Vienna storefront reimagines what was once a simple lunch for Cornish tin miners in the 1700s.

By Editorial May 22, 2018 at 8:32 am

Photos by Rey Lopez

When Michael Burgess first started selling savory hand-pies out of a small storefront in Vienna, he didn’t know nostalgia for British baked goods would be so strong.

“There are a lot of Anglophiles here who’ve had work experience in the U.K., with their company or the military,” says Burgess, British accent and all, who opened shop in 2010 after leaving his banking career in Cheshire, England. “People will travel an hour and a half to get to us.”

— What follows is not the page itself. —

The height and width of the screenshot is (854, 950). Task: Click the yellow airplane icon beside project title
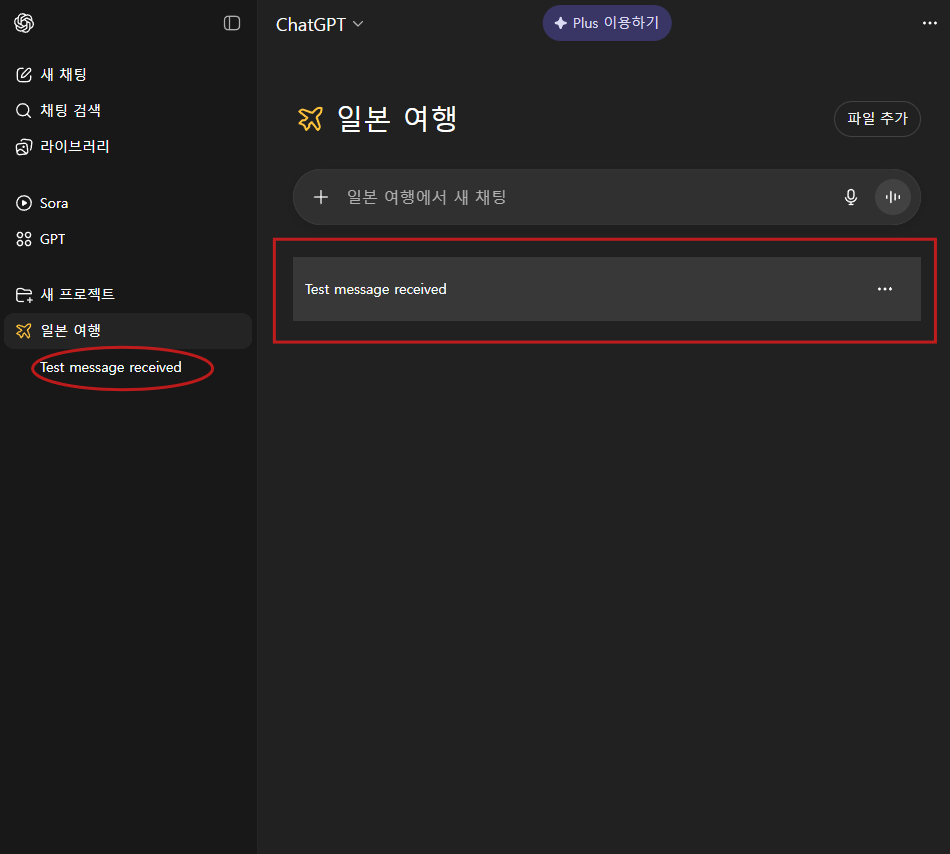(311, 119)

The Pure Pasty Co. shares a name with its signature item: the pasty (pronounced PASS-tea), a meat-and-vegetable meal wrapped into a half-moon of buttery rough puff pastry. Burgess’ kitchen has reimagined the pasty—started as a simple lunch for Cornish tin miners in the 1700s—as a template for creative fillings, from chicken masala to Moroccan lamb.

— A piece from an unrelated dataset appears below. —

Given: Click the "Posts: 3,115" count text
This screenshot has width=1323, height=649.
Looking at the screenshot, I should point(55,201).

The shop’s riffs on tradition are so good its BBQ chicken pasty won top honors at the World Pasty Championships in Cornwall, England in March, much to Burgess’ surprise.

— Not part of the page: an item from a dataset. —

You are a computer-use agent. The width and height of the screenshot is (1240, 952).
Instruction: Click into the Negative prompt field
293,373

The pie was one of four entered by The Pure Pasty Co.—and not the one Burgess expected to win (chicken masala is his best seller in Vienna). News that an American shop snagged top prize had a heyday with British media—whose headlines fixated on a sacrilegious ingredient in the winning pasty: pineapple. Burgess, still lavishing in the media attention a few days later, laughed off the “controversy” about his pasty, made of spicy chicken, sweet potatoes, roasted bell peppers, sweet corn—and a tiny bit of the tropical fruit.

“I did the math on the recipe and it’s like 6.5 percent pineapple,” says Burgess.
Locals looking for a taste of the world’s best pasty will also find British staples such as steak-and-kidney pie and sausage rolls on the shop’s menu. Lining one wall (next to the Cornwall flag) is an array of edible British memorabilia , from digestive biscuits to pined-for brands of British chocolates.

Customers, Burgess says, “come to us because they have a memory of an item from 10 years ago. My job is not so much to make really great food, but to be true to people’s memories.”